§ SOURCE MATERIAL
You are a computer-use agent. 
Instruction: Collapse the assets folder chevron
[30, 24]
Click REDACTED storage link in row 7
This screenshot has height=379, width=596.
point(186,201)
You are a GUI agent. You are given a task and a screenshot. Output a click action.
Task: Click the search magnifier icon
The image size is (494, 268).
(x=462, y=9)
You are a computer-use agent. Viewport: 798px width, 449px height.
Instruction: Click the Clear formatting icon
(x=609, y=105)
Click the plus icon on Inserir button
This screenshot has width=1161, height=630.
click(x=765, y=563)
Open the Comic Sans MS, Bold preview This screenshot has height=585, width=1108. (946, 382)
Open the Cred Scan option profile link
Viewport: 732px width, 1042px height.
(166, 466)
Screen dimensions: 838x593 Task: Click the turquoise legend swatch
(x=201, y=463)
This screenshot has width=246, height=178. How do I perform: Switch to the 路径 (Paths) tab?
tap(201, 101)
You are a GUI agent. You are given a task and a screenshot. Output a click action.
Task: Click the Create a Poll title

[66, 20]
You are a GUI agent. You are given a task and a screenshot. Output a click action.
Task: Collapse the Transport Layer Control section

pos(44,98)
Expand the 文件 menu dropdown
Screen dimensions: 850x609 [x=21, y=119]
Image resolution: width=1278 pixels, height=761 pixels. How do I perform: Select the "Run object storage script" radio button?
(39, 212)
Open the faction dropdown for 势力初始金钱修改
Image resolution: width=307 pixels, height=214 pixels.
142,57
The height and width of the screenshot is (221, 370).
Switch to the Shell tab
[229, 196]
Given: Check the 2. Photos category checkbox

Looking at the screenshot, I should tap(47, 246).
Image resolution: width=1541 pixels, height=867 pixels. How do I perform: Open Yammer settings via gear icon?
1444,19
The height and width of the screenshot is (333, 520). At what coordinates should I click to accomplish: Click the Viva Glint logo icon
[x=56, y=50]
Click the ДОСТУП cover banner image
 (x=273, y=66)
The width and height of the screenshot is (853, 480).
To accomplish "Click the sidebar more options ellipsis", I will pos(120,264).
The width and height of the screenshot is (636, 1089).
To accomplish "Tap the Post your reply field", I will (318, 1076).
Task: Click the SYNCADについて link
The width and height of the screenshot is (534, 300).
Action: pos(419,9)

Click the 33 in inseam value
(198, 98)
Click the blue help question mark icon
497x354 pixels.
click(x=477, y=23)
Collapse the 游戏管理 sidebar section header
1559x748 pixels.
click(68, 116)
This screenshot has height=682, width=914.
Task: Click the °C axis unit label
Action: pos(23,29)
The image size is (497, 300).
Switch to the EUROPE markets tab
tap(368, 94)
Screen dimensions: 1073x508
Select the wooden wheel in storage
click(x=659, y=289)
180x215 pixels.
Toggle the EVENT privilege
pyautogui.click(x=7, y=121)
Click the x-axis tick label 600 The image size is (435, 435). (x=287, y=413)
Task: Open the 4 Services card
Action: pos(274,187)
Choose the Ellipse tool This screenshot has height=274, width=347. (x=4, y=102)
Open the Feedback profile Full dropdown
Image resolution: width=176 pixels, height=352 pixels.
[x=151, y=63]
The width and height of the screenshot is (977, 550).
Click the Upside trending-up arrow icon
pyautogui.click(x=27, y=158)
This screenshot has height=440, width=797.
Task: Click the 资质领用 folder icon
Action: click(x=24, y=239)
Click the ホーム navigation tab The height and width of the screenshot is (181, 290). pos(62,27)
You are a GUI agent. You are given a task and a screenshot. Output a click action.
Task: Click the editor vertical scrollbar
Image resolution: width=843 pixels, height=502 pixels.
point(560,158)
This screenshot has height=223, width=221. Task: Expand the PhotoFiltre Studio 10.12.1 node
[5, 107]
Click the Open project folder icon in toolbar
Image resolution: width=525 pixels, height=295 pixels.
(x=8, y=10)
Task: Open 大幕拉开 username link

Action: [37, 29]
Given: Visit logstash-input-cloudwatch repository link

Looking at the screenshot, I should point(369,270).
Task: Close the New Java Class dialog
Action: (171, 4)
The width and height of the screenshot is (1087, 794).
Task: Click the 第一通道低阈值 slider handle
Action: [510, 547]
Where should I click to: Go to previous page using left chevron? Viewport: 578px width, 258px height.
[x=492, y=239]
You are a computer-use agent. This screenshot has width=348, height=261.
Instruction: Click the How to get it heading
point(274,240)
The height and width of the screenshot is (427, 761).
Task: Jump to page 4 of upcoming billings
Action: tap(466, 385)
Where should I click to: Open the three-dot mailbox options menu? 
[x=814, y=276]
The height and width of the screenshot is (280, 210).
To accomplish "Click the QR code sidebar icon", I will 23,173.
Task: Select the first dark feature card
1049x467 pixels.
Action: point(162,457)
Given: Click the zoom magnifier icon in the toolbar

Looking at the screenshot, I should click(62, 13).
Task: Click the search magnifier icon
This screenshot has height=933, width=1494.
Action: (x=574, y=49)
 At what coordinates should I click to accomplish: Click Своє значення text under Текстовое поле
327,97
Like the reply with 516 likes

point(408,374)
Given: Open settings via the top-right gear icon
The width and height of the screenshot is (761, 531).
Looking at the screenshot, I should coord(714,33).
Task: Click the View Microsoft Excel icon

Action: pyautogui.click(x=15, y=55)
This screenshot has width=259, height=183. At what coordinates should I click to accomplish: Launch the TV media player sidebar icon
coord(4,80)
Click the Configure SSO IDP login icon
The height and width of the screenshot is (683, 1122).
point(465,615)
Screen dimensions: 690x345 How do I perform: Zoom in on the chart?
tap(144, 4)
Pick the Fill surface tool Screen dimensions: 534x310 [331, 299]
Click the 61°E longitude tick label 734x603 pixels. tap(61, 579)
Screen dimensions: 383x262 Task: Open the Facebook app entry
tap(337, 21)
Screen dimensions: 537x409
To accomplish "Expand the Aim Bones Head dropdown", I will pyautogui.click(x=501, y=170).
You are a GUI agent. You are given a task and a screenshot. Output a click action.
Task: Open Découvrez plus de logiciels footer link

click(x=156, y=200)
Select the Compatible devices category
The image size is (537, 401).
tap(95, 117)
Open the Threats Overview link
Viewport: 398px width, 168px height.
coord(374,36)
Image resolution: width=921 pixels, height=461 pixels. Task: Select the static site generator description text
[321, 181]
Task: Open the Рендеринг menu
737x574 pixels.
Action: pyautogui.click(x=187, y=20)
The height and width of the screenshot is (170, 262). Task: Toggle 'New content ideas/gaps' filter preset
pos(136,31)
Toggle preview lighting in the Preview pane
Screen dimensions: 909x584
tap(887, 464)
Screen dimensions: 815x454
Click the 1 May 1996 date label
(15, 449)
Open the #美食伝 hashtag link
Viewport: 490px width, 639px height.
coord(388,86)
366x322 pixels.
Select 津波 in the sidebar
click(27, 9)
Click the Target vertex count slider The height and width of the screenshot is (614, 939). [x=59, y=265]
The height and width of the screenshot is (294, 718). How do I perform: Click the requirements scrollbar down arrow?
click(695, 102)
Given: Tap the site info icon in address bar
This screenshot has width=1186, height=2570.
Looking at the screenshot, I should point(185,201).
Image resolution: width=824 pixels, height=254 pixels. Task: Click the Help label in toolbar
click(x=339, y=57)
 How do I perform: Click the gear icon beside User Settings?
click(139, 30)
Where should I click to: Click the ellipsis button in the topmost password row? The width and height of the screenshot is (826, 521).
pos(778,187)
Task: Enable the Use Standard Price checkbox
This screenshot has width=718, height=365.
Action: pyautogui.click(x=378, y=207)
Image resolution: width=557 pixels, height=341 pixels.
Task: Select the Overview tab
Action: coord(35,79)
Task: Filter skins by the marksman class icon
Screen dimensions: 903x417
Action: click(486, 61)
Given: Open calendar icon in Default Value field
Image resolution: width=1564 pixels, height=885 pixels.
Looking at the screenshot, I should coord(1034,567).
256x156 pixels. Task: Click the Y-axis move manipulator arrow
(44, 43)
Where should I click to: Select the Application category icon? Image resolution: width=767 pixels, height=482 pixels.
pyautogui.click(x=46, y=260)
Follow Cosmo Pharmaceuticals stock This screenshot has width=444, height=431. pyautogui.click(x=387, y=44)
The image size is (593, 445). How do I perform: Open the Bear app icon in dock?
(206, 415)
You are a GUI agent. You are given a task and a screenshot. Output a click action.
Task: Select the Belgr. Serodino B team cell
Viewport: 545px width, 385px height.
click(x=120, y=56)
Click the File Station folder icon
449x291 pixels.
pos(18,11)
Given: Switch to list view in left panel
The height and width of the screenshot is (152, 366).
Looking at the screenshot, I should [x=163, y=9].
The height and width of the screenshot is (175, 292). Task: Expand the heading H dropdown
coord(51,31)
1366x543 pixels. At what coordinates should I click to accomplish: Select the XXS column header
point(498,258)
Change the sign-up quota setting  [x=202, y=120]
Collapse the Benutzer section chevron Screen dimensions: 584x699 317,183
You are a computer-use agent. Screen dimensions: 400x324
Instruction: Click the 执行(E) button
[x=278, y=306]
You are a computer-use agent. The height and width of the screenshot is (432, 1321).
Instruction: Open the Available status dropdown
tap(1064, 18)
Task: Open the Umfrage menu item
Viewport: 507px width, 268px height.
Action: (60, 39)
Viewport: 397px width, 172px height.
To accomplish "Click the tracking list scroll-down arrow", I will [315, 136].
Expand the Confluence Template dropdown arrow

§ THE TASK
Find the line containing "Instruction: Click the 执行(E) button" in the data above. Please transcribe it and every line after it, exactly.

§ RESPONSE AREA
Instruction: Click the 执行(E) button
[x=278, y=306]
You are a computer-use agent. The height and width of the screenshot is (432, 1321).
Instruction: Open the Available status dropdown
tap(1064, 18)
Task: Open the Umfrage menu item
Viewport: 507px width, 268px height.
Action: (60, 39)
Viewport: 397px width, 172px height.
To accomplish "Click the tracking list scroll-down arrow", I will [315, 136].
Expand the Confluence Template dropdown arrow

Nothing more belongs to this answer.